#### Provided records
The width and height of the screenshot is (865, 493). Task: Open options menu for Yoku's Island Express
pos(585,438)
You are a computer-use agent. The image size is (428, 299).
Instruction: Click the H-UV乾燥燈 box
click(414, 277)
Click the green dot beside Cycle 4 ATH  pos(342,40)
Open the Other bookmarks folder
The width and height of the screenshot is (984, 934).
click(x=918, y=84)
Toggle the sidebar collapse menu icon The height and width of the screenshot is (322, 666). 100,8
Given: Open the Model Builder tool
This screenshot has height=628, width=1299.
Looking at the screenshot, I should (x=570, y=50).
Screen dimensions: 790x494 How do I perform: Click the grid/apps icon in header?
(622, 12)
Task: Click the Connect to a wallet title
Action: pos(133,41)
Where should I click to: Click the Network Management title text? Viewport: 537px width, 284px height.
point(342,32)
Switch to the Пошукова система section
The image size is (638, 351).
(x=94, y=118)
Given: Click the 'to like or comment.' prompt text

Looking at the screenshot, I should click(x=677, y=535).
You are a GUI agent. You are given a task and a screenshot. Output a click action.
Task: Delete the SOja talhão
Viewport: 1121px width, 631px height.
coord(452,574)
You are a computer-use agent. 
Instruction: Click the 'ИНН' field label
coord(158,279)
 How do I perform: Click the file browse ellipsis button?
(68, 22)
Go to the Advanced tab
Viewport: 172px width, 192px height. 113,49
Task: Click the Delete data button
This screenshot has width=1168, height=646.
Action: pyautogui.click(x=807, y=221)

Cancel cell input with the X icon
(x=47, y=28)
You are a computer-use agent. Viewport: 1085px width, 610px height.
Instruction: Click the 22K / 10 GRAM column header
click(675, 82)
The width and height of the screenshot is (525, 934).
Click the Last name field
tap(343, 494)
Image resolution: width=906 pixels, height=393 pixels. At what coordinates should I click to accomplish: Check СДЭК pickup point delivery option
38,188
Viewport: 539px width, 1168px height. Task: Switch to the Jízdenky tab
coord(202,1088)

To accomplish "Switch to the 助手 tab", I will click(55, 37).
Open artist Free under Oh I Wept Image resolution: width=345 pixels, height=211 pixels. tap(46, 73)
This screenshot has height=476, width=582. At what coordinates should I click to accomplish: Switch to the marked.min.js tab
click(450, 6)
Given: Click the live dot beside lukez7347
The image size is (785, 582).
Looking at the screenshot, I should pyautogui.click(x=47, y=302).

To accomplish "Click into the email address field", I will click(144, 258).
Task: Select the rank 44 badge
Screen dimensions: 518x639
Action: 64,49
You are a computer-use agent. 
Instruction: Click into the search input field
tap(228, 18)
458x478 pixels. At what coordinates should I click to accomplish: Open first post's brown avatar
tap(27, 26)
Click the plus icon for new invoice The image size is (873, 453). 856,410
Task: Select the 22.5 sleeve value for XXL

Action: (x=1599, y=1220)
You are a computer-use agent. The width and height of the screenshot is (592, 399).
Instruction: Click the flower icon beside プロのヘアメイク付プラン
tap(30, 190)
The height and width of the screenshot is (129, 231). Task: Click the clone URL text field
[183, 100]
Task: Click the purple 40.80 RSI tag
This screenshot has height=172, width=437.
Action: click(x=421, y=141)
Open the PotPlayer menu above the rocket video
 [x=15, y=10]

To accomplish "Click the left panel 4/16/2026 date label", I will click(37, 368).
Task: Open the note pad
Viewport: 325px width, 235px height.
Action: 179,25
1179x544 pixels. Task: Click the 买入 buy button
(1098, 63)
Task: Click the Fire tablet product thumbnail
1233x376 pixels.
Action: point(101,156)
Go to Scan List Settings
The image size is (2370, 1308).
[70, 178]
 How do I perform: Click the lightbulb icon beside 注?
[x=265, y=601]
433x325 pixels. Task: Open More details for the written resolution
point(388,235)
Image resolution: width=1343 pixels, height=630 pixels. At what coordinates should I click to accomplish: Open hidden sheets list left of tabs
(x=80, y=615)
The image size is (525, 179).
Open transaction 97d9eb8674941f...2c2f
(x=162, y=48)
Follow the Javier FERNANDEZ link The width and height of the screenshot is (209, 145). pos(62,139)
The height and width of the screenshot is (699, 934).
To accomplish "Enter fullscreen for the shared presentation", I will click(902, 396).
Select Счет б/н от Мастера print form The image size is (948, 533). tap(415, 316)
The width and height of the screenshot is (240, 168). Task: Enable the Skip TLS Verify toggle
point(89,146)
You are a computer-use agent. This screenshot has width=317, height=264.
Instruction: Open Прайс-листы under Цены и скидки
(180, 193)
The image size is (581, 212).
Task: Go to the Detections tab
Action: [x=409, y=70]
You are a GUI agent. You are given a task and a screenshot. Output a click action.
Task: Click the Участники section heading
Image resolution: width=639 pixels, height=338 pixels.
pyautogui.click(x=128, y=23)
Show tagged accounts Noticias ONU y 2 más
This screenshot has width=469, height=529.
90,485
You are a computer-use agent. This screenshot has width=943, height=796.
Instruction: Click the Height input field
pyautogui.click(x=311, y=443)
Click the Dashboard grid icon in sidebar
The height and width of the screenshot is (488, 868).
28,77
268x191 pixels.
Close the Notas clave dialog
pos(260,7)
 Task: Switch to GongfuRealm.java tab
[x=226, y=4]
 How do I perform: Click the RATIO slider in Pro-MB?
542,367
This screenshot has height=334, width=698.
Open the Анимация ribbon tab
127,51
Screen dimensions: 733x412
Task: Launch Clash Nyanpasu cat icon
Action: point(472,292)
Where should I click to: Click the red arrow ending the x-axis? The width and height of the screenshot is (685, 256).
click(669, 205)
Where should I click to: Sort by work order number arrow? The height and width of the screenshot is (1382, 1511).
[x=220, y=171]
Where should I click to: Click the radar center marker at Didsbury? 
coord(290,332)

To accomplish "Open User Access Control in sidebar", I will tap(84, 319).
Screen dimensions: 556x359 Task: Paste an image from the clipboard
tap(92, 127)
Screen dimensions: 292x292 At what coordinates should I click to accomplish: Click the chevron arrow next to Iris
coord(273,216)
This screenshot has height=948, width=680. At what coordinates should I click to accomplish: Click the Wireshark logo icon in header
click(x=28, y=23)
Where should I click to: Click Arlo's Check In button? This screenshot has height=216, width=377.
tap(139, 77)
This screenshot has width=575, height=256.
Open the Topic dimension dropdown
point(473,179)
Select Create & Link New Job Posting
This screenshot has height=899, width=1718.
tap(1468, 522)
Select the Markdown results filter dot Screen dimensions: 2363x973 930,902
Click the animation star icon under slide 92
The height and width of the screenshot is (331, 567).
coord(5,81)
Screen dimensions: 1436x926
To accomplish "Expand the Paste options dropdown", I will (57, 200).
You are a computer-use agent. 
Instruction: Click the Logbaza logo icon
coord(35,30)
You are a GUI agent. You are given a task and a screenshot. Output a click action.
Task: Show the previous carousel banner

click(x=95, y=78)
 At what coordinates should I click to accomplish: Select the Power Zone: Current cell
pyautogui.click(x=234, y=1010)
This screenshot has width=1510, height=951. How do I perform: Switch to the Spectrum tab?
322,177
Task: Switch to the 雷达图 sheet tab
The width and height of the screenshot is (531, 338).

#### What is asked
Please print every one of the lines above again, unchanged from the first to the last.

#### Task solution
The width and height of the screenshot is (865, 493). Task: Open options menu for Yoku's Island Express
pos(585,438)
You are a computer-use agent. The image size is (428, 299).
Instruction: Click the H-UV乾燥燈 box
click(414, 277)
Click the green dot beside Cycle 4 ATH  pos(342,40)
Open the Other bookmarks folder
The width and height of the screenshot is (984, 934).
click(x=918, y=84)
Toggle the sidebar collapse menu icon The height and width of the screenshot is (322, 666). 100,8
Given: Open the Model Builder tool
This screenshot has height=628, width=1299.
Looking at the screenshot, I should (x=570, y=50).
Screen dimensions: 790x494 How do I perform: Click the grid/apps icon in header?
(622, 12)
Task: Click the Connect to a wallet title
Action: pos(133,41)
Where should I click to: Click the Network Management title text? Viewport: 537px width, 284px height.
point(342,32)
Switch to the Пошукова система section
The image size is (638, 351).
(x=94, y=118)
Given: Click the 'to like or comment.' prompt text

Looking at the screenshot, I should click(x=677, y=535).
You are a GUI agent. You are given a task and a screenshot. Output a click action.
Task: Delete the SOja talhão
Viewport: 1121px width, 631px height.
coord(452,574)
You are a computer-use agent. 
Instruction: Click the 'ИНН' field label
coord(158,279)
 How do I perform: Click the file browse ellipsis button?
(68, 22)
Go to the Advanced tab
Viewport: 172px width, 192px height. 113,49
Task: Click the Delete data button
This screenshot has width=1168, height=646.
Action: pyautogui.click(x=807, y=221)

Cancel cell input with the X icon
(x=47, y=28)
You are a computer-use agent. Viewport: 1085px width, 610px height.
Instruction: Click the 22K / 10 GRAM column header
click(675, 82)
The width and height of the screenshot is (525, 934).
Click the Last name field
tap(343, 494)
Image resolution: width=906 pixels, height=393 pixels. At what coordinates should I click to accomplish: Check СДЭК pickup point delivery option
38,188
Viewport: 539px width, 1168px height. Task: Switch to the Jízdenky tab
coord(202,1088)

To accomplish "Switch to the 助手 tab", I will click(55, 37).
Open artist Free under Oh I Wept Image resolution: width=345 pixels, height=211 pixels. tap(46, 73)
This screenshot has height=476, width=582. At what coordinates should I click to accomplish: Switch to the marked.min.js tab
click(450, 6)
Given: Click the live dot beside lukez7347
The image size is (785, 582).
Looking at the screenshot, I should pyautogui.click(x=47, y=302).

To accomplish "Click into the email address field", I will click(144, 258).
Task: Select the rank 44 badge
Screen dimensions: 518x639
Action: 64,49
You are a computer-use agent. 
Instruction: Click into the search input field
tap(228, 18)
458x478 pixels. At what coordinates should I click to accomplish: Open first post's brown avatar
tap(27, 26)
Click the plus icon for new invoice The image size is (873, 453). 856,410
Task: Select the 22.5 sleeve value for XXL

Action: (x=1599, y=1220)
You are a computer-use agent. The width and height of the screenshot is (592, 399).
Instruction: Click the flower icon beside プロのヘアメイク付プラン
tap(30, 190)
The height and width of the screenshot is (129, 231). Task: Click the clone URL text field
[183, 100]
Task: Click the purple 40.80 RSI tag
This screenshot has height=172, width=437.
Action: click(x=421, y=141)
Open the PotPlayer menu above the rocket video
 [x=15, y=10]

To accomplish "Click the left panel 4/16/2026 date label", I will click(37, 368).
Task: Open the note pad
Viewport: 325px width, 235px height.
Action: 179,25
1179x544 pixels. Task: Click the 买入 buy button
(1098, 63)
Task: Click the Fire tablet product thumbnail
1233x376 pixels.
Action: point(101,156)
Go to Scan List Settings
The image size is (2370, 1308).
[70, 178]
 How do I perform: Click the lightbulb icon beside 注?
[x=265, y=601]
433x325 pixels. Task: Open More details for the written resolution
point(388,235)
Image resolution: width=1343 pixels, height=630 pixels. At what coordinates should I click to accomplish: Open hidden sheets list left of tabs
(x=80, y=615)
The image size is (525, 179).
Open transaction 97d9eb8674941f...2c2f
(x=162, y=48)
Follow the Javier FERNANDEZ link The width and height of the screenshot is (209, 145). pos(62,139)
The height and width of the screenshot is (699, 934).
To accomplish "Enter fullscreen for the shared presentation", I will click(902, 396).
Select Счет б/н от Мастера print form The image size is (948, 533). tap(415, 316)
The width and height of the screenshot is (240, 168). Task: Enable the Skip TLS Verify toggle
point(89,146)
You are a computer-use agent. This screenshot has width=317, height=264.
Instruction: Open Прайс-листы under Цены и скидки
(180, 193)
The image size is (581, 212).
Task: Go to the Detections tab
Action: [x=409, y=70]
You are a GUI agent. You are given a task and a screenshot. Output a click action.
Task: Click the Участники section heading
Image resolution: width=639 pixels, height=338 pixels.
pyautogui.click(x=128, y=23)
Show tagged accounts Noticias ONU y 2 más
This screenshot has width=469, height=529.
90,485
You are a computer-use agent. This screenshot has width=943, height=796.
Instruction: Click the Height input field
pyautogui.click(x=311, y=443)
Click the Dashboard grid icon in sidebar
The height and width of the screenshot is (488, 868).
28,77
268x191 pixels.
Close the Notas clave dialog
pos(260,7)
 Task: Switch to GongfuRealm.java tab
[x=226, y=4]
 How do I perform: Click the RATIO slider in Pro-MB?
542,367
This screenshot has height=334, width=698.
Open the Анимация ribbon tab
127,51
Screen dimensions: 733x412
Task: Launch Clash Nyanpasu cat icon
Action: point(472,292)
Where should I click to: Click the red arrow ending the x-axis? The width and height of the screenshot is (685, 256).
click(669, 205)
Where should I click to: Sort by work order number arrow? The height and width of the screenshot is (1382, 1511).
[x=220, y=171]
Where should I click to: Click the radar center marker at Didsbury? 
coord(290,332)

To accomplish "Open User Access Control in sidebar", I will tap(84, 319).
Screen dimensions: 556x359 Task: Paste an image from the clipboard
tap(92, 127)
Screen dimensions: 292x292 At what coordinates should I click to accomplish: Click the chevron arrow next to Iris
coord(273,216)
This screenshot has height=948, width=680. At what coordinates should I click to accomplish: Click the Wireshark logo icon in header
click(x=28, y=23)
Where should I click to: Click Arlo's Check In button? This screenshot has height=216, width=377.
tap(139, 77)
This screenshot has width=575, height=256.
Open the Topic dimension dropdown
point(473,179)
Select Create & Link New Job Posting
This screenshot has height=899, width=1718.
tap(1468, 522)
Select the Markdown results filter dot Screen dimensions: 2363x973 930,902
Click the animation star icon under slide 92
The height and width of the screenshot is (331, 567).
coord(5,81)
Screen dimensions: 1436x926
To accomplish "Expand the Paste options dropdown", I will (57, 200).
You are a computer-use agent. 
Instruction: Click the Logbaza logo icon
coord(35,30)
You are a GUI agent. You are given a task and a screenshot. Output a click action.
Task: Show the previous carousel banner

click(x=95, y=78)
 At what coordinates should I click to accomplish: Select the Power Zone: Current cell
pyautogui.click(x=234, y=1010)
This screenshot has width=1510, height=951. How do I perform: Switch to the Spectrum tab?
322,177
Task: Switch to the 雷达图 sheet tab
The width and height of the screenshot is (531, 338).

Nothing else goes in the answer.